La importancia de una educación centrada en la persona

Sin duda, el tiempo vivido en este contexto de pandemia ha desafiado al ámbito educativo, no sólo en el uso de tecnologías y la búsqueda de nuevas maneras de continuar el proceso de aprendizaje de los estudiantes, sino también para mantener el vínculo con ellos a través de las clases a distancia.

¿Cómo hacer de esta experiencia vivida una oportunidad para centrar la educación en la persona? ¿Qué es la educación basada en la persona?

Dicho en palabras simples, la educación basada en la persona sitúa en el centro del proceso de aprendizaje al estudiante, donde los factores afectivos y sociales tienen tanta importancia como los cognitivos.

En un mundo en el que la educación corre el riesgo de diluirse en un conjunto de competencias, de inteligencias y destrezas, apelar a la educación de la persona en este contexto de pandemia es un hermoso desafío.  Hemos sido testigos de cómo la exigencia pedagógica se ha centrado mayoritariamente en la entrega de contenidos y en donde el sentido antropológico se ha visto reducido.

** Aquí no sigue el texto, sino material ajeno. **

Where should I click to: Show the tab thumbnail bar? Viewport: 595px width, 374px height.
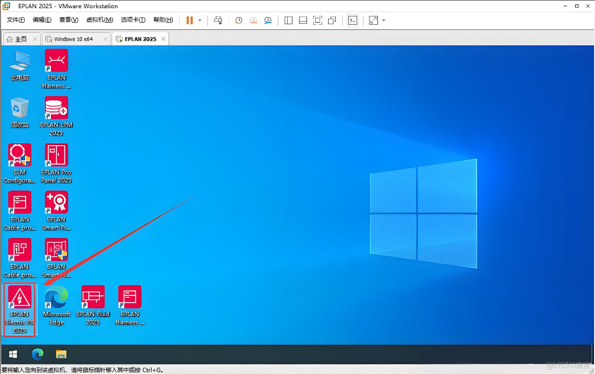click(x=303, y=20)
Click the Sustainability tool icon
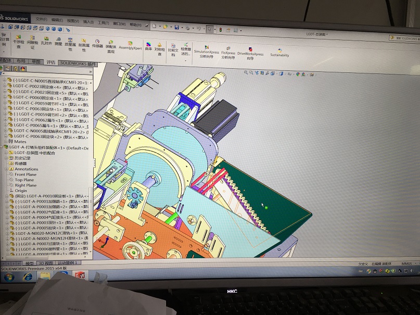The image size is (420, 315). (x=279, y=52)
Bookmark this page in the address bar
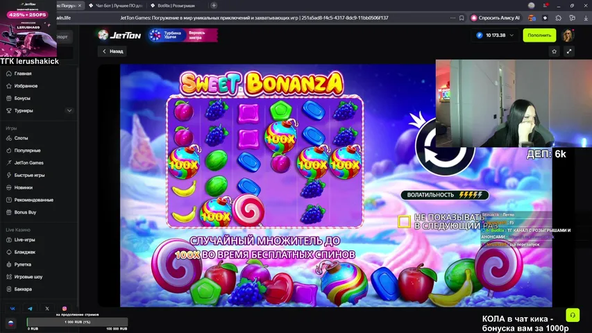 462,18
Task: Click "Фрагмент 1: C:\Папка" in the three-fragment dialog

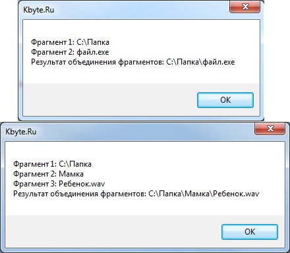Action: pos(52,164)

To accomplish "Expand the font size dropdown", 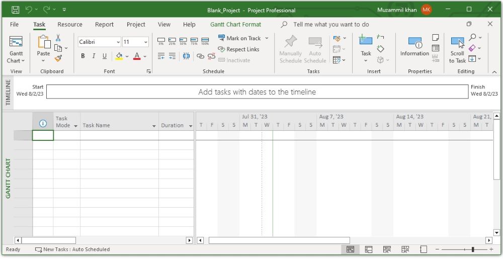I will click(146, 42).
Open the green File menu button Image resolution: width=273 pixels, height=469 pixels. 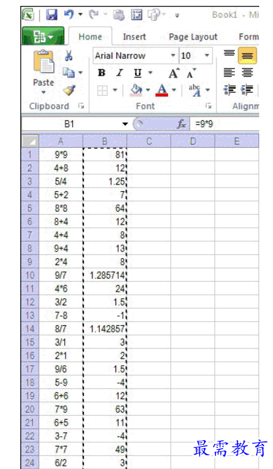pos(43,36)

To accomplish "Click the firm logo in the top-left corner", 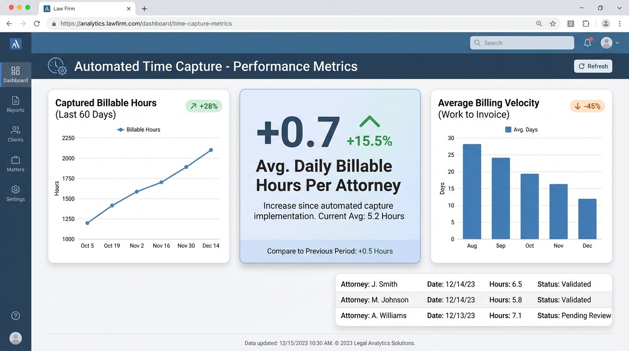I will pyautogui.click(x=16, y=43).
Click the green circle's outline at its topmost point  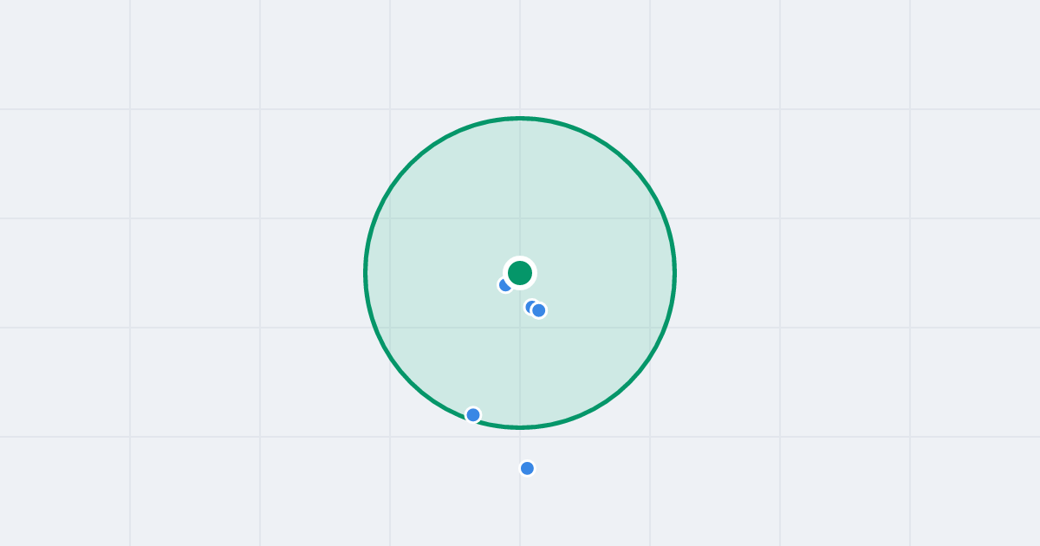pos(520,119)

Nos referimos a la formación integral, el diálogo crítico con la cultura y la dimensión espiritual, es decir, el tratamiento de aquellas inquietudes, necesidades, búsquedas e intereses humanos que no encuentran su respuesta en las ciencias y que comprenden la ética, la belleza, la religión y las preguntas de sentido.

Cada comunidad educativa se ha esforzado por buscar la forma de mantener los vínculos con sus estudiantes y facilitar caminos pedagógicos que construyan el significado y sentido de sus vidas. Así, el aprendizaje de las habilidades socioemocionales interpersonales tales como la relación con uno mismo, el autoconocimiento, la capacidad de resiliencia y la autorregulación, deben cobrar relevancia y centralidad en el proceso educativo.

 

Esta contingencia nos ha enseñado que el daño a un ser humano es el daño a todos. Por ello, cobran especial relevancia las palabras del Papa Francisco, que nos interpela e invita: “estamos todos en la misma barca y somos llamados a remar juntos”.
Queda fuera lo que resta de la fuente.